Ehud Olmert is superfluous at Annapolis. And not only superfluous, but detrimental. The substantial gap between the Israeli and Palestinian positions is currently unbridgeable; it is like the "safe passage" between the Gaza Strip and the West Bank - not currently applicable. Diplomatically, there is no marvelous juggling act that only Olmert can perform, because a reasonable and stable deal between nations must be able to stand on its own, independent of the identities of the negotiators. Politically, Olmert's presence at the head of the government harms the chances of obtaining and implementing an agreement. The criminal investigations against him - which are wholesale, as opposed to the retail probes of several of his predecessors - make him "damaged goods," as the Americans say. His motives will always be suspect.
But with or without Olmert, Israel cannot improve either its security or its diplomatic situation by storming the Palestinian front. All the alternatives are bad, from tolerating the ongoing Qassam rocket attacks and the strengthening of Hamas to attacking built-up areas of Gaza - which would be even worse, as it would exact a heavy price and leave the Israel Defense Forces there for a long time, with no effective exit. The General Staff will eventually second the Southern Command's recommendation to launch such an operation, but only when forced to do so by a change in the balance among these alternatives, not because it is seeking a pretext or an opportunity.
It is not only the Egyptians who are to blame for the sieve that their border with Gaza has become. The Americans share the blame, as they have not exerted their full force to solve the problem. After all, it does not really affect them.
Over the past few months, President George W. Bush has invested great effort, as well as $550 million, in the Merida Initiative, named after the Mexican city that hosted this year's summit of leaders of North and Central America. Bush is trying to block the drug smuggling routes into his country. He understands that the battle will be lost if it begins at Mexico's border with California, Arizona, New Mexico and Texas; it must be waged, financed and made more efficient, including by cleansing armies and police forces of corruption, far away, in the drugs' countries of origin.
In order to block Hamas in the Egyptian part of Rafah or the depths of Sinai, what is needed is a Middle Eastern "Merida Initiative" - even if it is gray, dusty and generally less photogenic than the Bush-Blair-Olmert-Abbas speeches we can expect at Annapolis.
Faced with this feeling of constant siege - which one can survive with a mixture of ease and suffocation, but which it is better to break out of, into a different life - the IDF favors accelerating peace talks with Syria.

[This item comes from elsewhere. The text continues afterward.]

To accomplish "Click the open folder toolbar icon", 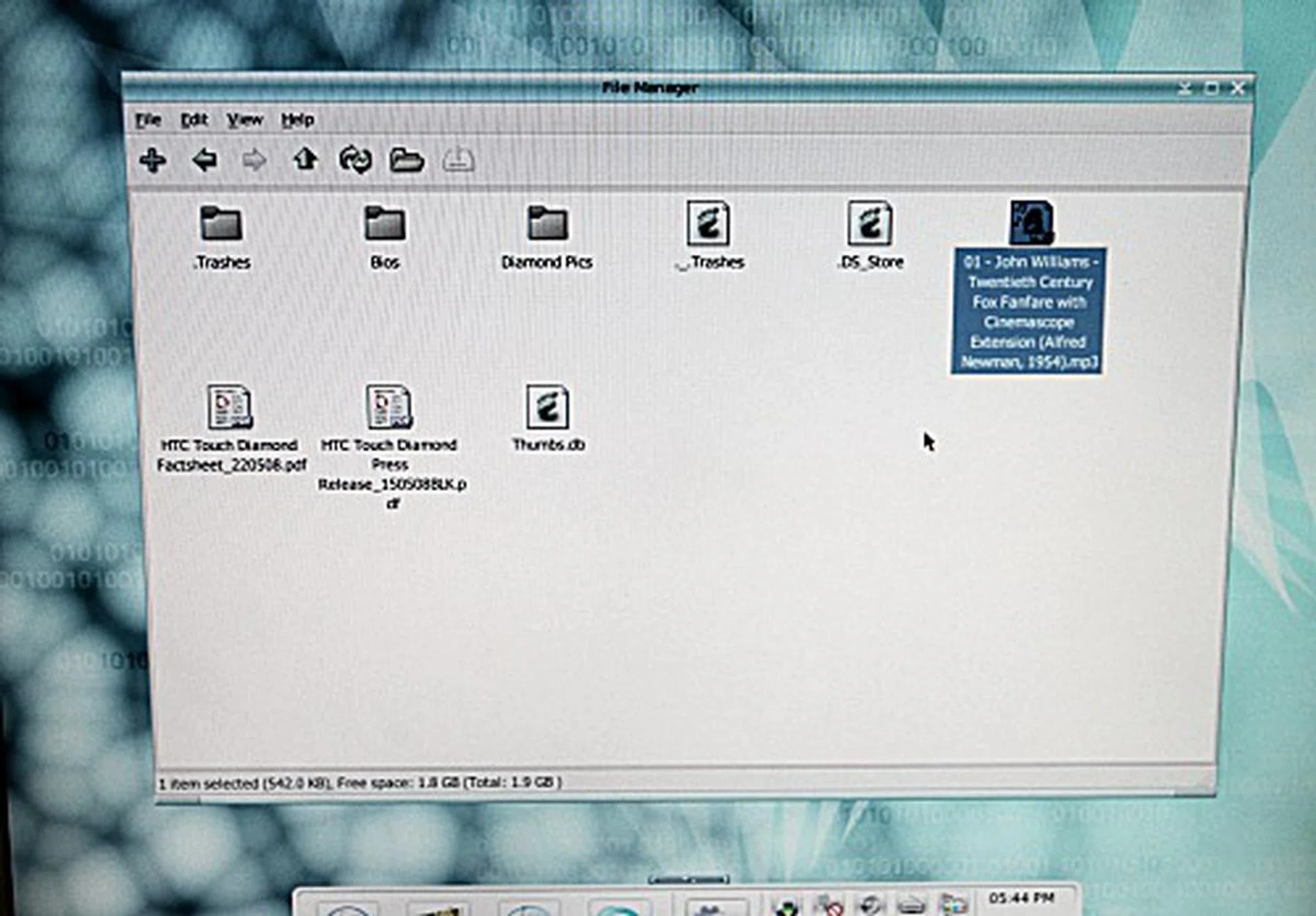I will (x=407, y=161).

The calculation is simple and practical: Such a move could sever extremist elements in the Palestinian Authority and Lebanon from external support by breaking the chain that leads from Iran via Damascus to Hezbollah, Hamas and Islamic Jihad.
Events in the Israeli-Syrian theater in recent months have obligated the IDF, and especially Chief of Staff Gabi Ashkenazi, to reconsider the relationships among the permanent and variable elements of the equation.

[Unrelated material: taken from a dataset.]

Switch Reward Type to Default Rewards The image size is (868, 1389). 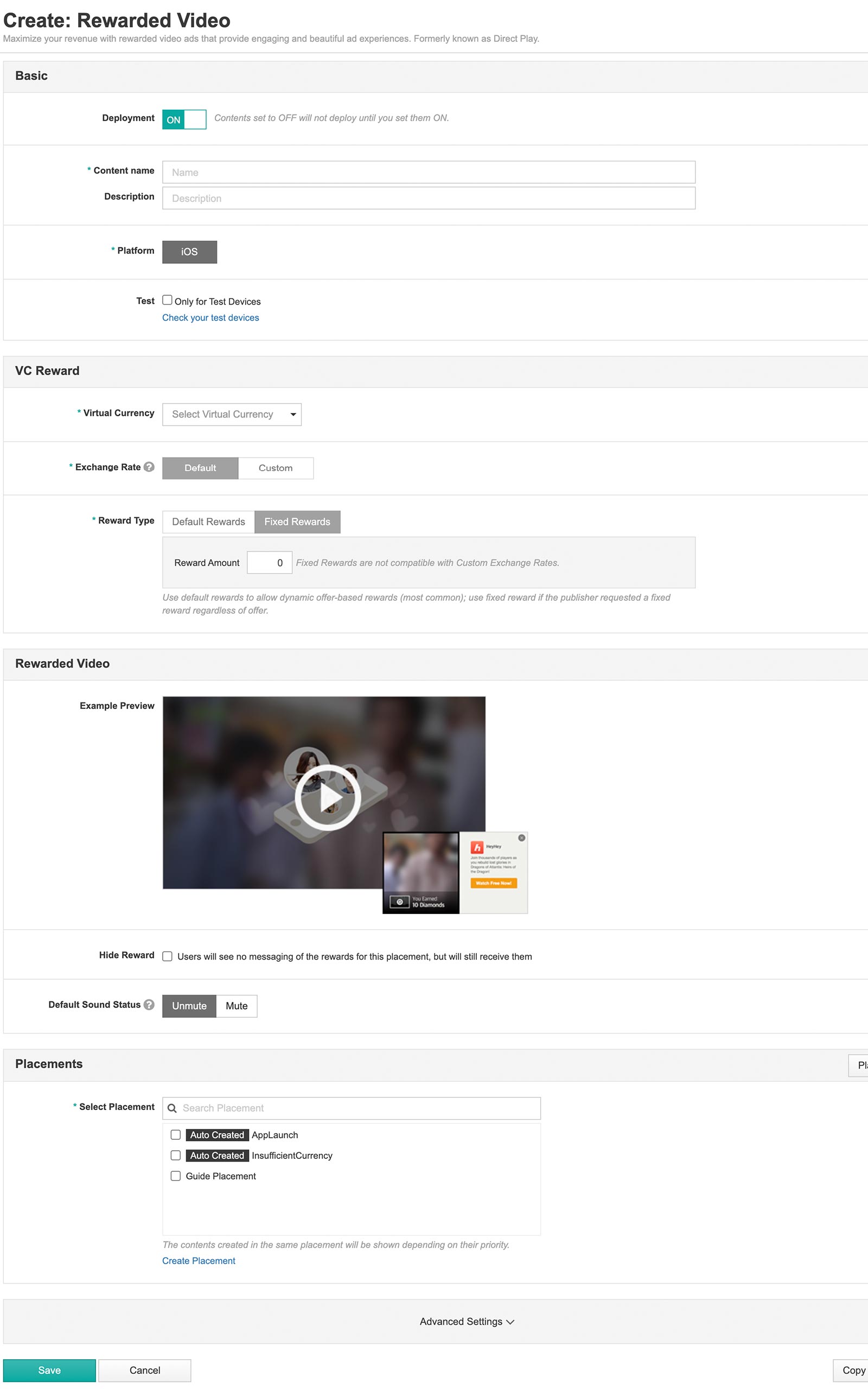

Ashkenazi, who was GOC Northern Command toward the end of Israel's presence in Lebanon, is known to support an agreement with Syria at the specified price, which in his view is steep, but worth paying in exchange for Israel's national security. As chief of staff, Ashkenazi returned to an army that was afraid of sliding, whether deliberately or accidentally, into war with Syria.

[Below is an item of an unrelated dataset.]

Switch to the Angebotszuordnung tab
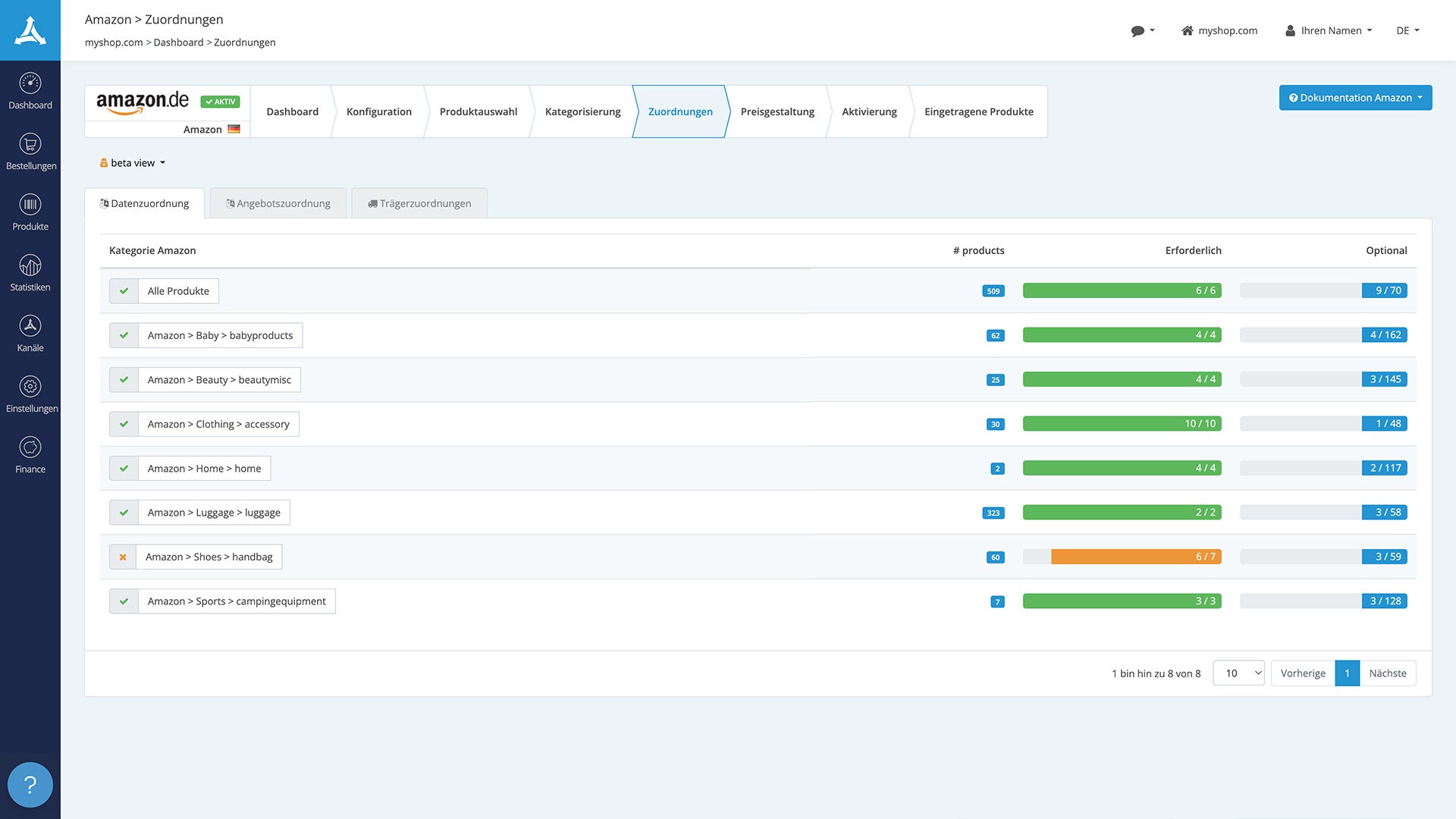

But another factor was suddenly inserted into the complex web: the necessity of coping with the intelligence, operational and diplomatic challenge of what foreign publications have described as Syria's nuclear ties with North Korea. It was like a sniper faced with a nearby enemy who is holding a hand grenade and sitting on a bomb: The goal is to hit only the grenade, not the man, as he is liable to fall on the bomb and set it off, killing them both. Or in this case, to conduct a pinpoint operation against a specific threat while also containing the larger conflict.
After 60 years of fighting, the IDF's top brass does not delude itself that military successes are an end in themselves. Without diplomatic follow-up - "leverage" is the fashionable term - military operations, regardless of whether they succeed or fail, will continue forever. Just as Anwar Sadat leveraged the Yom Kippur War to achieve peace with Jerusalem (and Washington), the General Staff believes that this is an opportune time to leverage the IDF's power to achieve peace with Bashar Assad.